The education "reform" movement, so much in vogue, loves Ms. Black. To them, the less you know about education, the better.
So we hail as saviors the young people who devote perhaps two or three years to Teach for America, and condemn those more ordinary folk who are prepared to devote their entire careers to teaching as mere "slackers" with lifetime tenure. Never mind that even the brightest young teacher cannot reach his or her stride in this challenging profession until they have generally much more time on the job than most of the TFA kids rack up before they depart for their "real" careers.
The amateur teachers aren't the only ones in our schools who may be wet behind the ears.
The word "principal" comes from the term "principal teacher," acknowledging respect for the experience as well as the skill of the practitioner.
But in the world of "reform" it is becoming increasingly common to see principals appointed to run schools who have never taught, or who have had only minimal classroom experience.
On occasion, an exceptional individual may shine, but many (and the children in the care) are doomed by their inexperience. Respect is the grease that makes the good school successful. When a struggling teacher needs help, say in classroom management, he or she wants advice from that "principal teacher," not a clueless neophyte.
Much has been made of Diane Ravitch's evolution into the most vocal critic of the current "reform" orthodoxy. But as far back as 2003, she refused to sign on to the report "Better Leaders for America's Schools: A Manifesto," challenging its conclusion that non-educators could serve as principals or even superintendents.

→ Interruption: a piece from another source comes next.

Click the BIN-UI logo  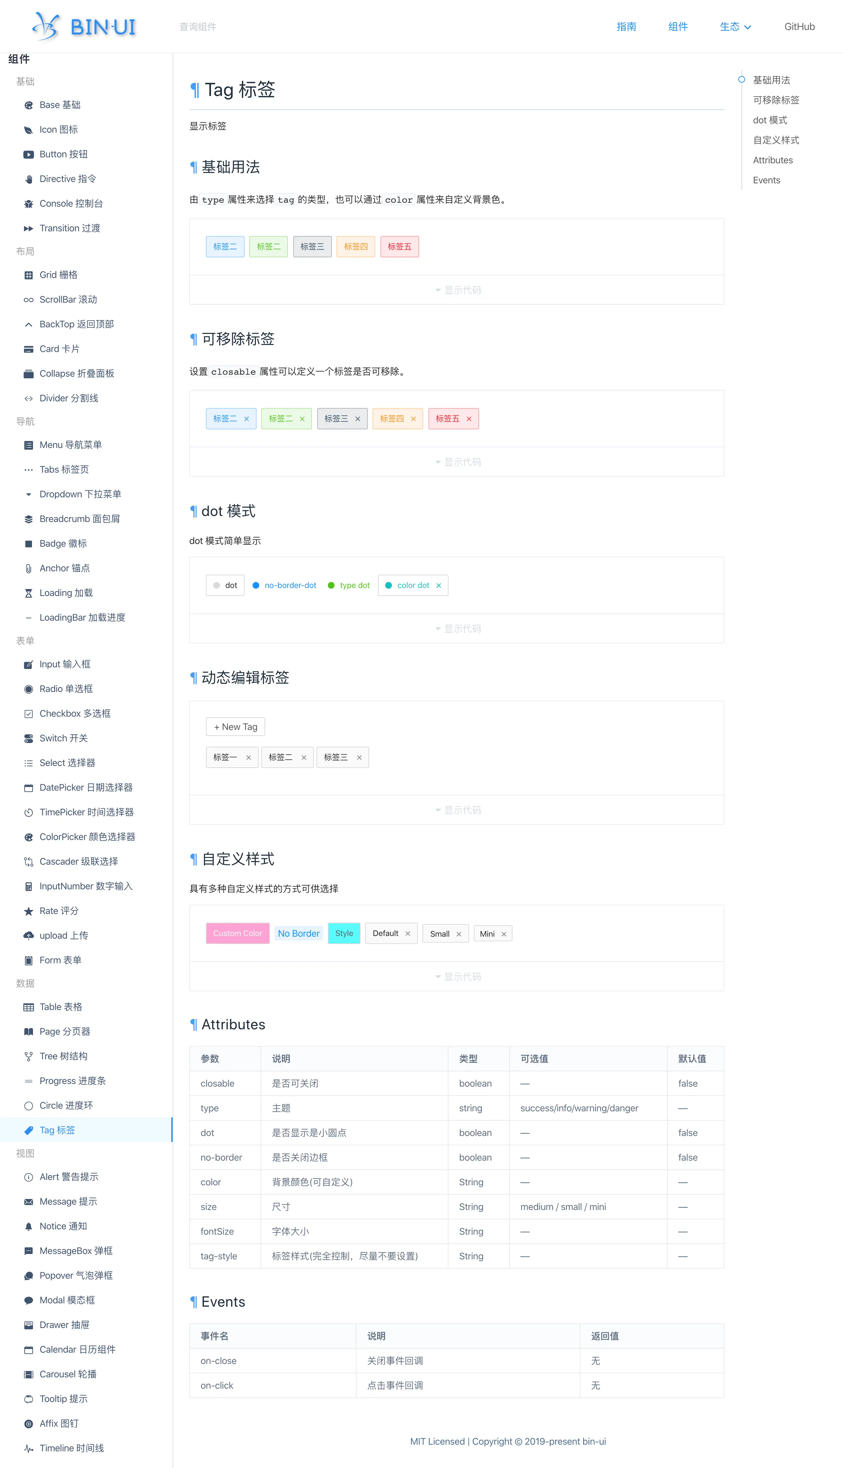coord(85,27)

The co-sponsor of that report was the Broad Foundation, one of the epicenters of what Dr. Ravitch calls the "Billionaire Boys Club" in her best-selling book The Death and Life of the Great American School System. These well-meaning philanthropists are so sure that they can transfer their success in business to education that they are willing to bet your children's lives on it.
Are they winning the bet?
They point to Joel Klein in New York, Ms. Black's predecessor who has led the New York system for eight years, certainly enough time to take ownership and responsibility.
But here's the truth. The recent recalibration of state test scores reveal that the "historic gains" boasted of when Mayor Bloomberg was reelected last year, have all but disappeared.

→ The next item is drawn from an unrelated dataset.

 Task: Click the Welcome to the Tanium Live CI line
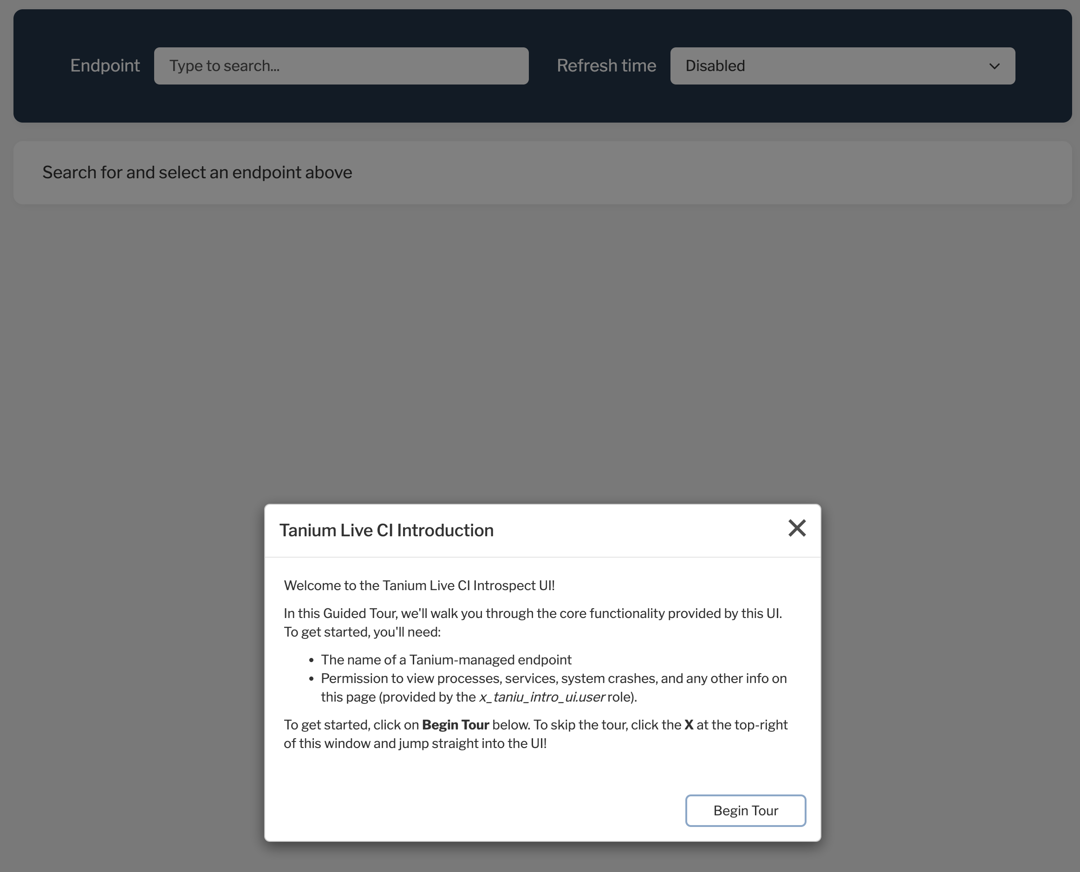(419, 586)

This despite having increased the education budget from $13 to $22 billion annually, increasing the number of teachers in the system by nearly 5,000 even as student population declined by some 60,000. Yet class sizes haven't decreased. So much for the management legerdemain of the businessmen turned school chiefs.
And what of Chicago, where U.S. Education Secretary Arne Duncan held sway for so long before selling his brand of reform snake oil on the national stage?
Violence plagued schools that make New York's look like Nirvana and, according to the Civic Committee of the Commercial Club of Chicago, claims of increases in the Windy City's test score results are nothing more than, well, a lot of wind. See a pattern here?
Shael Polokow-Suransky is New York's deputy chancellor for performance and accountability. As part of the Steiner compromise he will serve as Ms. Black's top deputy. His current job makes him nothing more than a spinmeister for an administration eager to make the image seem much better than the reality. And, he is a graduate of the Broad Foundation's Superintendent's Academy. So from the mayor's perspective he is the perfect man to watch his and Ms. Black's backs.
At least Mr. Klein came to his job with some impressive non-education government experience. Ms. Black has none. Mr. Klein attended New York City public schools, and taught here for a short time. Ms. Black visited her kids at their Connecticut boarding school.
As a social friend of Mayor Bloomberg, Ms. Black is a recipient of what my friend Richard Lipsky (from New York's Neighborhood Retail Alliance) calls "patricianage," giving jobs to the rich, famous and well connected. As Mr. Lipsky points out, "the Bloombergistas idea of diversity is to hire someone from Goldman Sachs if there's no one from Lehman Brothers readily available."
Ironically, Ms. Black seems just right for the post of president or chair of an independent citizen board, like the one we had before the mayor took over (which is looking better and better as time goes on). But chancellor? We will continue to see disastrous results that don't become truly apparent until our "graduates" fail in college.